Apply this, via metaphor, to the nation: We need a strong President who knows right from wrong to defend the nation. Social programs are immoral because they give people things they haven’t earned and so make them undisciplined – both ` dependent and less able to function morally….The President is to be obeyed; since he knows right from wrong, his authority is legitimate and not to be questioned. In foreign policy, he is also the absolute moral authority and so needs no advice from lesser countries.

The so-called “moral issues” are affronts to strict-father morality…
Consequently, “moral issues” can be rejected almost by definition, for the strict-father family cannot tolerate gay relations, abortion or the obfuscation of identity boundaries. (Lakoff does not insist on this last point but it follows from his principles.)

If we can reasonably postulate these two family systems then we can simply propose that the good family produces the good in society and the bad family produces the bad in society. (We might want to know what produces the good and bad family initially but that is another matter.) Of course, we are the good persons who derive from the “good family” and produce good social and political developments.(There now, feel better?) We, being progressive, produce the progressive values of society, which are, of course the ultimately good values, though we must not hesitate to announce our convictions if we wish to dominate public discourse. Of course, the projection of the “strict-father” model will only construct a national system of greed and social dominance founded on self-interest and the rights of the more powerful. From the perspective of traditional political theory this is the struggle between Rousseau and Hobbes; from the perspective of a psychoanalytic theory of defenses, it is what is commonly called “splitting”, a rudimentary, fragile and very distorted defensive posture.

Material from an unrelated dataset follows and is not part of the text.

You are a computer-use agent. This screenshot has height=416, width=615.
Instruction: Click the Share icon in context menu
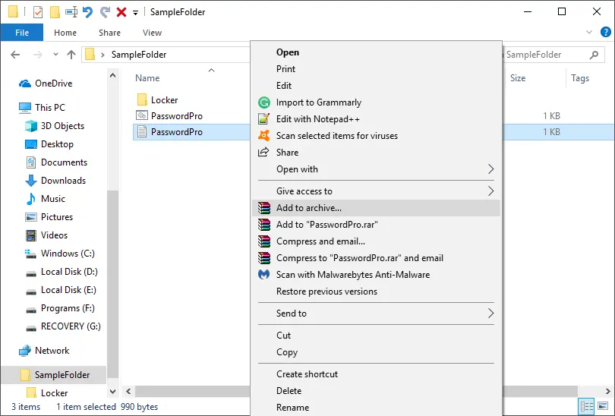(x=263, y=153)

But in order to clarify the development of political positions as they arise out of family values, we must turn back to Lakoff:

If you empathize with your children, you will want them to have strong protection, fair and equal treatment and fulfillment in life. Fulfillment requires freedom, freedom requires opportunity and opportunity requires prosperity. Since your family lives in, and requires, a community, community building and community service are required. Community requires cooperation, which requires trust, which requires honesty and open communication. Those are the progressive values-in politics as well as family life.

The reader will not have been able to escape notice of the structure of Lakoff’s procreative argument wherein one concept or hypothetical conditional “requires” or generates another until the entire system is derived from the original notion and the total progressive social system is articulated. What we are offered is a system of social-political-conceptual patrimony, a sort of theoretical “begatting”. The process was certainly more provocative and interesting in Hegel, though Marx noted that the methodology bore a striking resemblance to the manner in which pear trees were thought to engage in a kind of conceptual procreation, producing the pears that were their conceptual ” offspring”.

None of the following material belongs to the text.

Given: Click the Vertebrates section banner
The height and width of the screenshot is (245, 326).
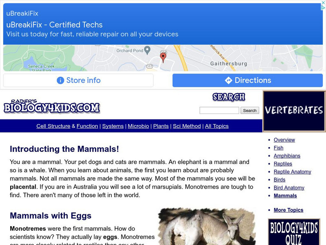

One could go on citing Lakoff’s glowing exultation of American principles, but let us instead ask a few simple questions: first, what is the empirical evidence that there actually exists in the United States these two particular forms of family and that they embody the values that Lakoff asserts? Second, even if it could be established that the “job” of the nurturant family is to raise “nurturant” children, what evidence is there that this task is more often accomplished by the liberal than the conservative family, or by any specifically denominated family at all? I know a considerable number of individuals who might well be called “progressive” and I must report in good faith that a considerable number of them seem to me to have failed to raise children who are particularly nurturing, and even more sadly, seem even to have failed to establish nurturing relations with these same children.

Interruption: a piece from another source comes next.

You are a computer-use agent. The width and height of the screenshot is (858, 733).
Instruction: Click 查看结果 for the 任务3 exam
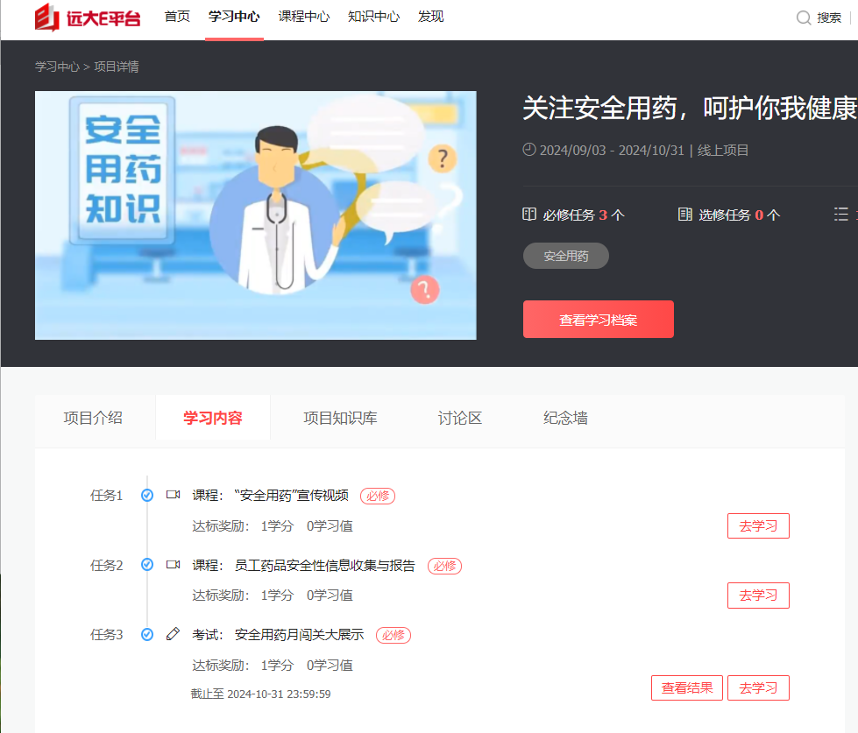click(686, 687)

But at this point an even more portentous problem arises: if a major portion of Americans actually adhered to our wonderful values – equal treatment and nurturance of others, for example – how would Lakoff explain the long train of American oppression of other peoples in the world, not to mention those it has exploited, disfigured and murdered in the United States itself. Let us glance quickly at the last 50 years or so: we will find American imperial involvement in China, Italy, Greece, The Philippines, Iran, Guatemala, Costa Rica, Vietnam, Cambodia, Laos, Haiti, Ecuador, the Congo, Brazil, Indonesia, Ghana, Uruguay, Chile, Bolivia, Iraq, Angola, Zaire, Jamaica, Grenada, Morocco, Surinane, Libya, Nicaragua, Panama, Afghanistan, El Salvador, Yugoslavia, etc. I hope I will be forgiven my omissions. But the essential point is that the majority of these “adventures” are the work in whole or in part of that very population that Lakoff deems the “nurturant progressives”.

Of course it may be said in response that the great majority of “progressive” knew nothing of these sordid adventures and should not be held responsible. But this is merely to demolish the meaning of the word “responsible”. If the great progressive mass actually cared for equal treatment and nurturance of others, how could it avoid understanding the place of American power in the world. Perhaps, at root, it cares very little for the suffering and exploitation of others and shares more that we would like to acknowledge with the expansionist, reactionary motive we reject.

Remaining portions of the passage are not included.